Climate Change and the Future of Cities

This is an Archive of a Past Event

What can cities do about climate change? How can they help reduce greenhouse gas emissions and create more sustainable forms of collective life? How can they protect vulnerable people and places from the outbursts of extreme weather that are becoming ever more likely to arrive? And can they adapt to global warming without making the world even more unequal? In this talk, 2016-17 CASBS fellow Eric Klinenberg shows how social science helps answer these urgent questions. Drawing on his own research, including an influential article on climate adaptation in the New Yorker, as well as his experience serving as Research Director of the federal government’s Rebuild By Design competition for rebuilding after hurricane Sandy, Klinenberg will examine innovative urban climate projects across the planet and offer surprising solutions for some of the most challenging problems of our time.

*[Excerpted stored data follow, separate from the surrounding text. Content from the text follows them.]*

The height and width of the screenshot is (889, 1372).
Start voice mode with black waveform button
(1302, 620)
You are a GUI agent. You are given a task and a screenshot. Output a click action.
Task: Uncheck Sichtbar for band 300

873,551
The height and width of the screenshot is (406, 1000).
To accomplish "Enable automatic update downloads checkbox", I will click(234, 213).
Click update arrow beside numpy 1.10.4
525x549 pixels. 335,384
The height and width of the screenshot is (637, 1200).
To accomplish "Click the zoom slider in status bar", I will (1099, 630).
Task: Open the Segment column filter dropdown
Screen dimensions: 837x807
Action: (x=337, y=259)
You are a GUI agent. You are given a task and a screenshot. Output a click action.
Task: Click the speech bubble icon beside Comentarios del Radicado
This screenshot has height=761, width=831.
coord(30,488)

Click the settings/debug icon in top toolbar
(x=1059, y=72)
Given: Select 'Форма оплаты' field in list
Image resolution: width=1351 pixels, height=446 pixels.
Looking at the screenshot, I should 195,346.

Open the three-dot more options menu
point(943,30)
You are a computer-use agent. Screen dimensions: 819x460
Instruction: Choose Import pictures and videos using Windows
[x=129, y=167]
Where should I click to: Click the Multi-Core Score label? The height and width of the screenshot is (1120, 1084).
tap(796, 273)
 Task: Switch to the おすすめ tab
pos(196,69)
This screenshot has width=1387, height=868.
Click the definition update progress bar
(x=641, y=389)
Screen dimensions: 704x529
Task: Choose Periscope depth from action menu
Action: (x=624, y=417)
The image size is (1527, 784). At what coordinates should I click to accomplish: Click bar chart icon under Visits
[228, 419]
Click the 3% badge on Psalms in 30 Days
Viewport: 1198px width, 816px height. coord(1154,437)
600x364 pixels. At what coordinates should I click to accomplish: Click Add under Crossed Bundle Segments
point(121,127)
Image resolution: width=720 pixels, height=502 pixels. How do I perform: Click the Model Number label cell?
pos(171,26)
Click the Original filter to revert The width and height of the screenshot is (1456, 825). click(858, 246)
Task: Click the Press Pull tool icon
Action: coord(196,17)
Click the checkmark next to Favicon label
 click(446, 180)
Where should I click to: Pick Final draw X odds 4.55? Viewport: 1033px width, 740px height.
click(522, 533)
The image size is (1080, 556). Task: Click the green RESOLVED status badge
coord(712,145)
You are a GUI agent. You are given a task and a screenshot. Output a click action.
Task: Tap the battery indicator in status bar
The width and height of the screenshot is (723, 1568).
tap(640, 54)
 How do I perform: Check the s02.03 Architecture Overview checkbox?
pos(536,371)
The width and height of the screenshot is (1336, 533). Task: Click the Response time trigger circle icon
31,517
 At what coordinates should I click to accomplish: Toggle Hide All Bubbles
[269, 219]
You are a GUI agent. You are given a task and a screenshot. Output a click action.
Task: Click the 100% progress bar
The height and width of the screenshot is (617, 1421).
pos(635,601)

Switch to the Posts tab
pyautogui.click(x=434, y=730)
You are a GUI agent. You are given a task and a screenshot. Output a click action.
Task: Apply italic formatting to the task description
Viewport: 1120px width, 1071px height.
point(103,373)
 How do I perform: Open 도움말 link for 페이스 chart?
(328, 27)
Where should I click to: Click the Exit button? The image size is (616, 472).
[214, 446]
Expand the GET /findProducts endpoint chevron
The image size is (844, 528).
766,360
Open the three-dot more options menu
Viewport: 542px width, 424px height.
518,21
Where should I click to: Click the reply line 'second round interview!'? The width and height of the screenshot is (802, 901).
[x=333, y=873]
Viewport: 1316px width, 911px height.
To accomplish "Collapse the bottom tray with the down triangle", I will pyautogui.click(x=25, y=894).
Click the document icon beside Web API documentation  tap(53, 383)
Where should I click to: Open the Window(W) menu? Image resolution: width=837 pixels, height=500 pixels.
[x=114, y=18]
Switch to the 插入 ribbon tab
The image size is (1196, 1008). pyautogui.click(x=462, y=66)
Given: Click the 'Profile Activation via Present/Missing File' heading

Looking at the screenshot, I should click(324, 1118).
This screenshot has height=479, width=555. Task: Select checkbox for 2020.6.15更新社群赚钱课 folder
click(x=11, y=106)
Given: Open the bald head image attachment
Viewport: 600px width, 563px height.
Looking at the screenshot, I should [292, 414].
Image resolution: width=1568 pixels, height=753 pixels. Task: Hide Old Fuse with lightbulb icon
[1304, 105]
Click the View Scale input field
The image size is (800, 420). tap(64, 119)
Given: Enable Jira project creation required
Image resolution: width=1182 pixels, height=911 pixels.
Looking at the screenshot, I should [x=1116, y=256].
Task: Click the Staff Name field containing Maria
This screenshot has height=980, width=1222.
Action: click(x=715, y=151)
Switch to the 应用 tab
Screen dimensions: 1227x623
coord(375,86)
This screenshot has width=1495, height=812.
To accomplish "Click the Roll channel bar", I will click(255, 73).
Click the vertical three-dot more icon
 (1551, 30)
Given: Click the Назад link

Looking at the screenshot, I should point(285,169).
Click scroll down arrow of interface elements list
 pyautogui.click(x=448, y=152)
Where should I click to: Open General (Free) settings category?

Eric Klinenberg is Professor of Sociology and Director of the Institute for Public Knowledge at New York University, as well as research director of the federal government’s Rebuild by Design competition. He previously was a CASBS fellow during the 2007-08 academic year. Klinenberg is the author of Going Solo: The Extraordinary Rise and Surprising Appeal of Living Alone (Penguin, 2013), Fighting for Air (Holt, 2008), Heat Wave: A Social Autopsy of Disaster in Chicago (Chicago, 2nd ed., 2015), and, with Aziz Ansari, of Modern Romance (Penguin, 2015). He is also the editor of Climate Change and the Future of Cities (Duke, 2016).

In addition to his scholarly work, Klinenberg has contributed to The New Yorker, The New York Times Magazine, Rolling Stone, Le Monde Diplomatique, The London Review of Books, and the radio program This American Life.